Speaking in an interview with the Ghana News Agency, Mr Essien emphasised the need to adhere to the policy in order to strengthen national unity and patriotism.
He said lack of supervision had encouraged most private schools to disregard the policy of teaching and learning of the 11 Ghanaian languages selected by Ghana Education Service (GES) to be imparted at the kindergarten and lower primary levels before the gradual introduction of the English language to the children.
“Ghanaians are quick in making policies which are not often implemented as they should be and the mother tongue (L1) policy is not exempted,” he noted.
The Acting Director of BGL blamed this on the attitude of Ghanaians towards their own culture and lack of monitoring of heads of schools to make sure the policy was implemented as required.
Mr. Joseph Kofi Avunyra, an Ewe language expert, at the Bureau recommended the need to add more languages to the education curriculum to prevent the demise of the rest of the Ghanaian languages that were not studied in schools.
He cited Guruni as a language widely spoken in the Upper East region and also studied in the university and recommended that it should be added to the curriculum.
Mr. Avunyra advocated that the L1 be made compulsory in the Senior High School level (SHS).
“Children are made to study L1 in the lower primary and they are examined at the Junior High School (JHS) level too.
“At the SHS level it is made optional, meanwhile in most Colleges of education, teacher trainees are made to study a local language in one semester to be used as a medium of instruction at the basic schools where they will be posted after school,” he said.
Mr. Avunyra said this could bridge the gap created at the SHS level which presented a difficulty to these teachers as they could not study a local language within three months and use it to teach others.
He encouraged Ghanaians to develop interest in learning their languages and teaching their children during infancy so that they could develop a sense of belongingness and respect for their culture at early ages.

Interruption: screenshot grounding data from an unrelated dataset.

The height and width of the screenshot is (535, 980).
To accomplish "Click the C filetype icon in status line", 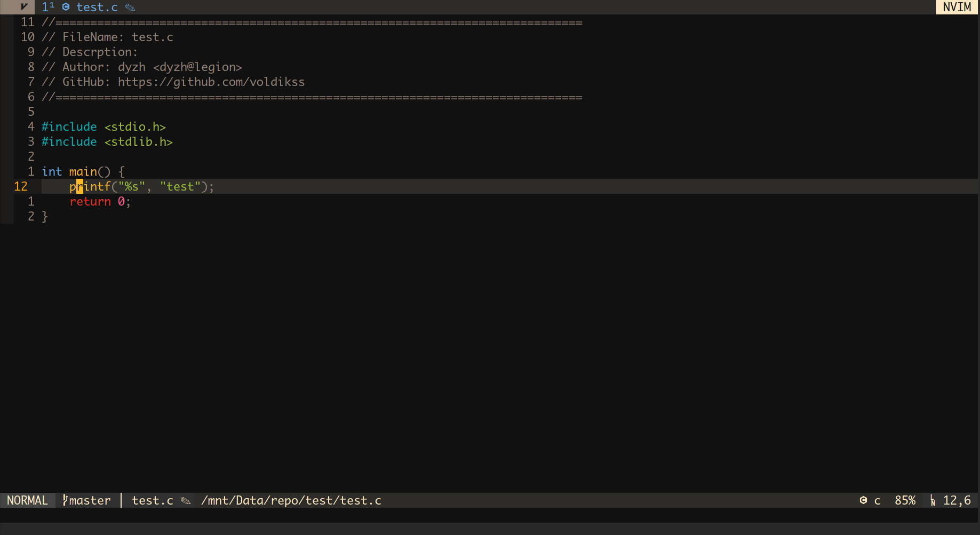I will click(863, 500).
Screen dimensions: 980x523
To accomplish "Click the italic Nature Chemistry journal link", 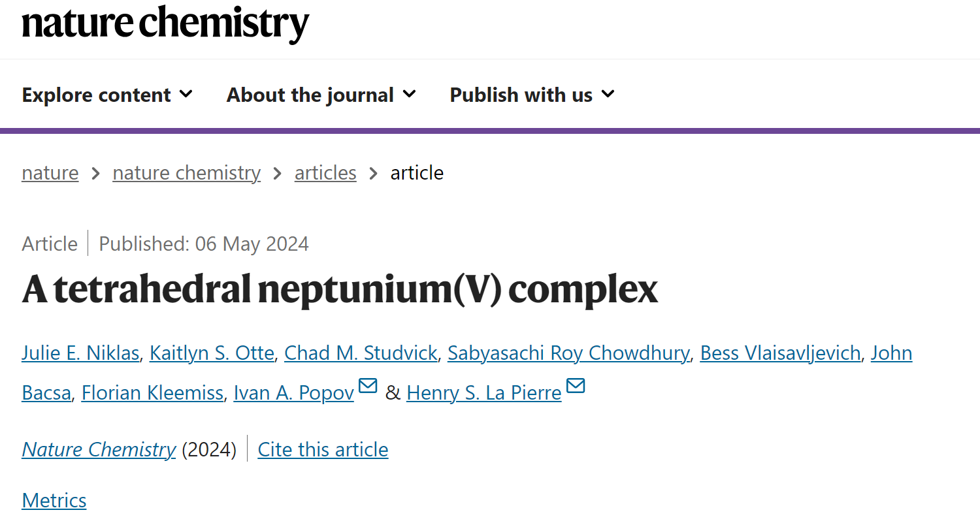I will [99, 450].
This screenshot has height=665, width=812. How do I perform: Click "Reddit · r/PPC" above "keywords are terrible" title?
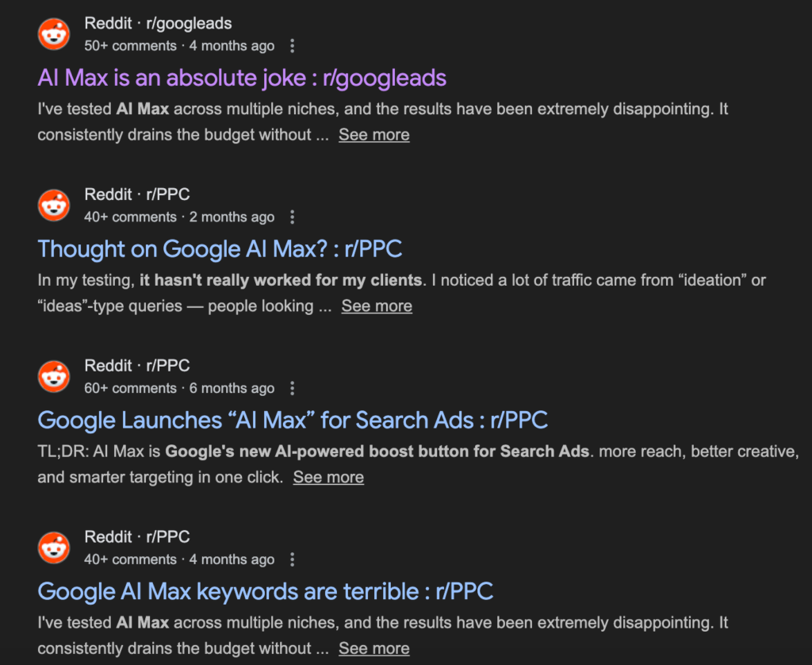(137, 537)
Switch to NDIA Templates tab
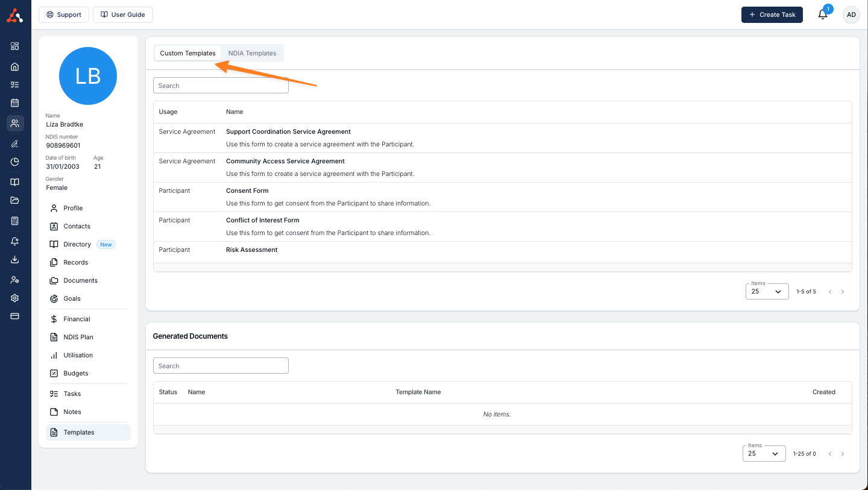The height and width of the screenshot is (490, 868). [x=252, y=53]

Staff of the Bureau bemoaned the lack of resources to promote the writing of more teaching and learning materials to enhance the study of Ghanaian languages.
They cited the’ silent passing ‘of the 21st February celebration of the ‘Mother tongue day’ as an example and blamed poor celebration of the day to lack of funds.
The acting Director of BGL said: “The day has been celebrated on the quiet since 2008 except last year and 2015 when the Tourism Development Fund Supported the agency with funds to celebrate the day with a grand durbar.
“We have however tried to sensitise the public by holding Adult Education conferences in partnership with some media outfits to organise quizzes for schools.
“This year a quiz was organised for the five Garrison Basic schools to mark International Mother Language day and we are yet to organise another quiz for the top finalists” he added.
The International Mother Language day was instituted by United Nations Educational, Scientific and Cultural Organisation (UNESCO) to be celebrated on the 21st February every year to raise awareness on the importance of mother tongue and its instruction in early years of schooling.
Ghana celebrates this day, particularly the institutions that promote the development of the indigenous languages such as the University of Education, Winneba, the Bureau of Ghana Languages (BGL), the Bible Society of Ghana and Ghana Institute of Languages and Bible Translation (GILLBT).